◆ Exercise aim
Up to and including the line with "Open 查看登录历史 link", return every line from the start of the entries below exactly.

◆ Available data
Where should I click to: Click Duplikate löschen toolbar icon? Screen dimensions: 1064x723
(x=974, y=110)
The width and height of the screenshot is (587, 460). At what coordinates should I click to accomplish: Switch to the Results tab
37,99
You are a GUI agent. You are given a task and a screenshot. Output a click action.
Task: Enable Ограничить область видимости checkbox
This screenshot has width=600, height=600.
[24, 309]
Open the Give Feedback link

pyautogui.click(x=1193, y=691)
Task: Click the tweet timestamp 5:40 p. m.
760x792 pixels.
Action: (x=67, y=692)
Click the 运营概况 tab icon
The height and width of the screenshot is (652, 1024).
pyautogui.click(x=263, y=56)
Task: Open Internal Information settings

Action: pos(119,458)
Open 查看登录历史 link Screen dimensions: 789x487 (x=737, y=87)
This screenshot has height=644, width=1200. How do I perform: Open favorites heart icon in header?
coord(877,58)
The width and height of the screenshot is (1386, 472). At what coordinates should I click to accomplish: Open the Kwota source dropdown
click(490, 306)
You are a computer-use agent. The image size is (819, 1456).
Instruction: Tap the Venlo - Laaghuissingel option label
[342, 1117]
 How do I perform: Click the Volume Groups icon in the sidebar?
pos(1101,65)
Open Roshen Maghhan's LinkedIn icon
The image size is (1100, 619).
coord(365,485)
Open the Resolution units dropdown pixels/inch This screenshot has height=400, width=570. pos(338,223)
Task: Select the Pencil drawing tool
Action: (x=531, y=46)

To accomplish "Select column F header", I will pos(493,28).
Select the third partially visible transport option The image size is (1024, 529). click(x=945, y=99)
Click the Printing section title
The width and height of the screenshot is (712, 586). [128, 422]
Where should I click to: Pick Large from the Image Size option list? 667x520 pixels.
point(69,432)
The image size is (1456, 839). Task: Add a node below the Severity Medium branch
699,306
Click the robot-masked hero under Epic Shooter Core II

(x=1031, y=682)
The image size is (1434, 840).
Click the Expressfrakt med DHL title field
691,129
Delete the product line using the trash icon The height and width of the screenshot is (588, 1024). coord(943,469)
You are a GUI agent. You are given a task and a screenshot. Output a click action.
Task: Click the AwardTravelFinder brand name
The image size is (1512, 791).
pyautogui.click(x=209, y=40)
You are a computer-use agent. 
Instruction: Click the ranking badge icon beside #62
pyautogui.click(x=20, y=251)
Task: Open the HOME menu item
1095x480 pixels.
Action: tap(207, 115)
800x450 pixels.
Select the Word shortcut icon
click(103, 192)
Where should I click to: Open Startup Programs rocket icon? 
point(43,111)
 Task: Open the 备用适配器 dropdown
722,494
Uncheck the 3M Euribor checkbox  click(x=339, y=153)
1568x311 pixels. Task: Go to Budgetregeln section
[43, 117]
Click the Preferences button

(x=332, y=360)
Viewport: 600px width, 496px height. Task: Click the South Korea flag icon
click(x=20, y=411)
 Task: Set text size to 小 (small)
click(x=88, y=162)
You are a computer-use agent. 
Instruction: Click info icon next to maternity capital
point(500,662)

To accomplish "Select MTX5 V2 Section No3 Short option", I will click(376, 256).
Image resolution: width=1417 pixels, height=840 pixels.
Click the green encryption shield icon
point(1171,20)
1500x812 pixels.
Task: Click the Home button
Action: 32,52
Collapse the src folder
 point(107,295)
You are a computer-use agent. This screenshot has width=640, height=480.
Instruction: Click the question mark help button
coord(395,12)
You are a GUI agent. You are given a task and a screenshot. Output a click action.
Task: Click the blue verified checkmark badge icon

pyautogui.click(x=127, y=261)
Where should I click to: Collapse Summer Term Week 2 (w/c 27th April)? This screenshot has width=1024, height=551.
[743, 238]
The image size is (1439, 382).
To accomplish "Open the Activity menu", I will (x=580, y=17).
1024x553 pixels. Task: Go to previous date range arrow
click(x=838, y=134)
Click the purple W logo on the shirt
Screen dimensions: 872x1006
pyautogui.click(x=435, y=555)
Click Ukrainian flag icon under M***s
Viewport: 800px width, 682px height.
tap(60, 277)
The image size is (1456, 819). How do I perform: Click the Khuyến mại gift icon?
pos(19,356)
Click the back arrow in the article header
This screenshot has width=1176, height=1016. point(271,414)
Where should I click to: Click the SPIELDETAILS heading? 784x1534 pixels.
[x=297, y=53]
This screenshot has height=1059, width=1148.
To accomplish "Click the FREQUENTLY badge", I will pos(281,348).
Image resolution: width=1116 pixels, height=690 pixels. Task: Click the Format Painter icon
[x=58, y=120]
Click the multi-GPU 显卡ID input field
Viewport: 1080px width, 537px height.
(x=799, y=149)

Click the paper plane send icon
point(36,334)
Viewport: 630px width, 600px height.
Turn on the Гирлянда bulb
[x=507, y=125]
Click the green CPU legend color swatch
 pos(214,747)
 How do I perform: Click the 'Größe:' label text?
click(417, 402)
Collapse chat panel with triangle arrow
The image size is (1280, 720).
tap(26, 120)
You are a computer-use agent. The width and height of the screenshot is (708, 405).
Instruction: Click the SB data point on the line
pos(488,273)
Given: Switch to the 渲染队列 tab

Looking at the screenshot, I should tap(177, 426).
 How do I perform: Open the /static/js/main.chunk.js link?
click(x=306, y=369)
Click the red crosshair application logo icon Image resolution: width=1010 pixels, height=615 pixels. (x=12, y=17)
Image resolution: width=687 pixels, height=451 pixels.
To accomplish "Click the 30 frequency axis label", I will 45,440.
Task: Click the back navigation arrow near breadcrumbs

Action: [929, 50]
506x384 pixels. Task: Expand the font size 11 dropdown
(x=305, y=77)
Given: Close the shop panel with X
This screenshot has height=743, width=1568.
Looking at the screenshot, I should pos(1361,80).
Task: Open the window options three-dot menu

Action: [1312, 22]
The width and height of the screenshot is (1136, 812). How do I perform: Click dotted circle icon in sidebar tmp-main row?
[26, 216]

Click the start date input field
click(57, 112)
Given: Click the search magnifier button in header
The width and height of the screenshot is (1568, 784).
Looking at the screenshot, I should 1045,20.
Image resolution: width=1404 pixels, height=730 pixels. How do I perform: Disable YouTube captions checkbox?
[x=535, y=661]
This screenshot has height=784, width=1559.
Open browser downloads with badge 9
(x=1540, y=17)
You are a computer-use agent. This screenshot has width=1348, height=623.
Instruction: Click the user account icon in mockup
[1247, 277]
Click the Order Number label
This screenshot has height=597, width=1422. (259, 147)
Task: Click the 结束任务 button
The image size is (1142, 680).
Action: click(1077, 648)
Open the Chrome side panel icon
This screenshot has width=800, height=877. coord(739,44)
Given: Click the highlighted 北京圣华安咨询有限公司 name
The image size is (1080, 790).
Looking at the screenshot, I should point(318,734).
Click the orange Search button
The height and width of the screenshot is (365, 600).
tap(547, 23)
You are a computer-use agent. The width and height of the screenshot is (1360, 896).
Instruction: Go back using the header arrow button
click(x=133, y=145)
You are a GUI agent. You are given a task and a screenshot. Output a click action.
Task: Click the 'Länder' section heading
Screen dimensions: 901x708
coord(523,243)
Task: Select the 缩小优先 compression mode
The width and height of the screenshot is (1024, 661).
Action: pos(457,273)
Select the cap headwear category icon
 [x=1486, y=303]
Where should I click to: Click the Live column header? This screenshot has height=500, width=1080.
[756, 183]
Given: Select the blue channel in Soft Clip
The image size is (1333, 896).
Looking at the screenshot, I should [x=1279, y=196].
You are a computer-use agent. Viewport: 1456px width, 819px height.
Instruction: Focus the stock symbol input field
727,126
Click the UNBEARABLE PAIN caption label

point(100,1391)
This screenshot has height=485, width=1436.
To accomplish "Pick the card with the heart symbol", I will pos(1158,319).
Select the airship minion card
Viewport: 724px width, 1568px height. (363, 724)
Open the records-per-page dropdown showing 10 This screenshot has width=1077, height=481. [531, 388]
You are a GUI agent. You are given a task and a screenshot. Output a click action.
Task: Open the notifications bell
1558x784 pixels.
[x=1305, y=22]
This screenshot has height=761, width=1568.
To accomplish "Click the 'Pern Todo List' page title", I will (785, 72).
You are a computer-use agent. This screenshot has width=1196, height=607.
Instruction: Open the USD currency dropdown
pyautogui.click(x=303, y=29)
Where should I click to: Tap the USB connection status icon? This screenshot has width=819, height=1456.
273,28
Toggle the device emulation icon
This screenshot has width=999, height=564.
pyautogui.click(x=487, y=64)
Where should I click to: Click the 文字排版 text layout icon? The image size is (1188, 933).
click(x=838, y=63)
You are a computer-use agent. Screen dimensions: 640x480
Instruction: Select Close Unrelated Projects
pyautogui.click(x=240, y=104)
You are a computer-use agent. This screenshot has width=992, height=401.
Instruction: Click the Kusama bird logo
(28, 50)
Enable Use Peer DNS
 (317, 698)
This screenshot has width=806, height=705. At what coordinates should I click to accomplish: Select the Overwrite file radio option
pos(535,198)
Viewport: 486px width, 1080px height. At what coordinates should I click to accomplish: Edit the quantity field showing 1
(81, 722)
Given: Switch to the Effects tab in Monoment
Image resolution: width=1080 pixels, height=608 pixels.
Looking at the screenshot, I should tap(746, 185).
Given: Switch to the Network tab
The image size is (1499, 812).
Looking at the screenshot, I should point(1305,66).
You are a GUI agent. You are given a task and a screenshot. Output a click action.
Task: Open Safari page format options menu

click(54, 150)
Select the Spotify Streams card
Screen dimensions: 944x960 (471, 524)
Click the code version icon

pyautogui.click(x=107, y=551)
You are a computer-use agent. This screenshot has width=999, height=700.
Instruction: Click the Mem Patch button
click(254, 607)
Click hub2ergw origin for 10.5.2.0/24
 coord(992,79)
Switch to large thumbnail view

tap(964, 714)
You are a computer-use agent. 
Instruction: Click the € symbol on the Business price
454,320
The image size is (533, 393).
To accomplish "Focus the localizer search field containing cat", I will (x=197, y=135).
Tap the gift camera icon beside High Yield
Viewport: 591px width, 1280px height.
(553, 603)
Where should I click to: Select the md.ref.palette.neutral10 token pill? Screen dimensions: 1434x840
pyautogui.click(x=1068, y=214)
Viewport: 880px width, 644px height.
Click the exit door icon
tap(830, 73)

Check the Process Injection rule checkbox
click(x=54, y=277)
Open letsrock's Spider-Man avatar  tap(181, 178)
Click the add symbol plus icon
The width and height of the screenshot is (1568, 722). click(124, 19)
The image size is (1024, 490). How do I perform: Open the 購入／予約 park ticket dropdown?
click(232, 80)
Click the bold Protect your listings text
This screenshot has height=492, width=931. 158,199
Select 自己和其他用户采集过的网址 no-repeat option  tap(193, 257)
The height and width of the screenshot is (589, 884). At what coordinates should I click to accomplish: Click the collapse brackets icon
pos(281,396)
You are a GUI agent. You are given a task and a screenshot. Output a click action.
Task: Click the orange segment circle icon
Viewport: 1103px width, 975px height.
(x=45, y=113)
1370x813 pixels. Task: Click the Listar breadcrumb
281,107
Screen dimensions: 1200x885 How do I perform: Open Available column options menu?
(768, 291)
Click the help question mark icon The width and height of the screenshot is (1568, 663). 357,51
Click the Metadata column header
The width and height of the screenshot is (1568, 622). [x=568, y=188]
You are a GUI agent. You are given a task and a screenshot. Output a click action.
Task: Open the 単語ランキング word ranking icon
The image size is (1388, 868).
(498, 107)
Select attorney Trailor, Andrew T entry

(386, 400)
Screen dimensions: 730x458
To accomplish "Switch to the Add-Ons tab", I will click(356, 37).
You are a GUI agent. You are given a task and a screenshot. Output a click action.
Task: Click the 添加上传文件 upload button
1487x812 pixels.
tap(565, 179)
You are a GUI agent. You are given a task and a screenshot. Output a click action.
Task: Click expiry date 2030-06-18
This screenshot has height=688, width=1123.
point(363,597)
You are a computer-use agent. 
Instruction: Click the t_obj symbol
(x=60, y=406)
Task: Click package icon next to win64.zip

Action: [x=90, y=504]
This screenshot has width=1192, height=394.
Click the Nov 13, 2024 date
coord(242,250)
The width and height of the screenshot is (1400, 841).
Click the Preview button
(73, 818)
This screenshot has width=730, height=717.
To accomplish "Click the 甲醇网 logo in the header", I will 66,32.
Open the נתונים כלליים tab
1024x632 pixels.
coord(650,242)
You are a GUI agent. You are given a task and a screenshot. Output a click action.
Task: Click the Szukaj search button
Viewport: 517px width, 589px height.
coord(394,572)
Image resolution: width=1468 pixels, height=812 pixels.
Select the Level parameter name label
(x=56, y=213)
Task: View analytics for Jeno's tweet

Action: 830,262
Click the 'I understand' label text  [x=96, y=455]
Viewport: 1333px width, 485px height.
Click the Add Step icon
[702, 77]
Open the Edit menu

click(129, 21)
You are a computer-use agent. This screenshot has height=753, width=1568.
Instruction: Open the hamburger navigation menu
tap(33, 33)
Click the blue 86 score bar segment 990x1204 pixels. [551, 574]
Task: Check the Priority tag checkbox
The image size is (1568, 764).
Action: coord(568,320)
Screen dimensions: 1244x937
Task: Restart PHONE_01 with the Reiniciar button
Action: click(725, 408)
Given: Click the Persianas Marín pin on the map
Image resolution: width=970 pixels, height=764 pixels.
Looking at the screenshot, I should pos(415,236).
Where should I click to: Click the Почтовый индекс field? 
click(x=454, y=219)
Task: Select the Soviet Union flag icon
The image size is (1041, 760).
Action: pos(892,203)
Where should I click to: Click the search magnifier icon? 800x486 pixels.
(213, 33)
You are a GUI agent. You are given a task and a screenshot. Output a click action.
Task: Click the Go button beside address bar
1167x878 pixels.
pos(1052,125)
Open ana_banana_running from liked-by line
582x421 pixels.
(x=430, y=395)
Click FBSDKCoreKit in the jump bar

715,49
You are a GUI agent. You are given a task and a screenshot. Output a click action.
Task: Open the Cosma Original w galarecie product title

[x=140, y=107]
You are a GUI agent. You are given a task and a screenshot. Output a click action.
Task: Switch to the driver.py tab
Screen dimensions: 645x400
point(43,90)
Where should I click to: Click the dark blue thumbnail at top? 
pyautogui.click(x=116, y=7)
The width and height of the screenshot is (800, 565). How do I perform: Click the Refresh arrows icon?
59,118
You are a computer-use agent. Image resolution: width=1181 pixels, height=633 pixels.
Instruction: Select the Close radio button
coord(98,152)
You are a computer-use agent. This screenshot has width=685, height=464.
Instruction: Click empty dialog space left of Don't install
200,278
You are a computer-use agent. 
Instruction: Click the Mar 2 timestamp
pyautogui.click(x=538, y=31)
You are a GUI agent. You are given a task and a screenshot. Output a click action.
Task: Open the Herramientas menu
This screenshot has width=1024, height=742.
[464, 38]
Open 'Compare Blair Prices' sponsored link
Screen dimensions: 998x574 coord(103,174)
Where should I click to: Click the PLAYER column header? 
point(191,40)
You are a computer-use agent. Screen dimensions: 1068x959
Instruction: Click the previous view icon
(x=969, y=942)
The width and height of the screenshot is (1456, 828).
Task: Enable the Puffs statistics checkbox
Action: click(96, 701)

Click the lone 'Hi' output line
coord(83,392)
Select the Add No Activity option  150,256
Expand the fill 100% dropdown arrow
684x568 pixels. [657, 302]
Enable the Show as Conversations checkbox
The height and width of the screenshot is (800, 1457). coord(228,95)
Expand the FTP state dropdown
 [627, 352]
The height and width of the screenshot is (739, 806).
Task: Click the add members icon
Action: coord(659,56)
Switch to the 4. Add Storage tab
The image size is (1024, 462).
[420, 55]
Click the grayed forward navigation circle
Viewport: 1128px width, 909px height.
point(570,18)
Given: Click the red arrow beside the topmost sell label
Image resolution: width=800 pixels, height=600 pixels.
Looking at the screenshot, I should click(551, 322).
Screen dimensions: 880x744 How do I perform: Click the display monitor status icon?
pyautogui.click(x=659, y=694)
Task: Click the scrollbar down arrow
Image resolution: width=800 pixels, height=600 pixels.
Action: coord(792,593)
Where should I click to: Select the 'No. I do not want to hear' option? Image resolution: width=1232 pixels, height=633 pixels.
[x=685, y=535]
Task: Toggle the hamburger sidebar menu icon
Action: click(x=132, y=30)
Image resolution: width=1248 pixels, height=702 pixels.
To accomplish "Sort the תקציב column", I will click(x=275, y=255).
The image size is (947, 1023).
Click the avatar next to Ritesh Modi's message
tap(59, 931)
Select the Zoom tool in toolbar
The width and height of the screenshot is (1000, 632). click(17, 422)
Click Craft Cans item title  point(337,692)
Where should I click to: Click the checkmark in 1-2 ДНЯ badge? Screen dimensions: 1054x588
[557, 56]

◆ Solution for this exercise
Where should I click to: Click Duplikate löschen toolbar icon? Screen dimensions: 1064x723
(x=974, y=110)
The width and height of the screenshot is (587, 460). At what coordinates should I click to accomplish: Switch to the Results tab
37,99
You are a GUI agent. You are given a task and a screenshot. Output a click action.
Task: Enable Ограничить область видимости checkbox
This screenshot has width=600, height=600.
[24, 309]
Open the Give Feedback link

pyautogui.click(x=1193, y=691)
Task: Click the tweet timestamp 5:40 p. m.
760x792 pixels.
Action: (x=67, y=692)
Click the 运营概况 tab icon
The height and width of the screenshot is (652, 1024).
pyautogui.click(x=263, y=56)
Task: Open Internal Information settings

Action: pos(119,458)
Open 查看登录历史 link Screen dimensions: 789x487 (x=737, y=87)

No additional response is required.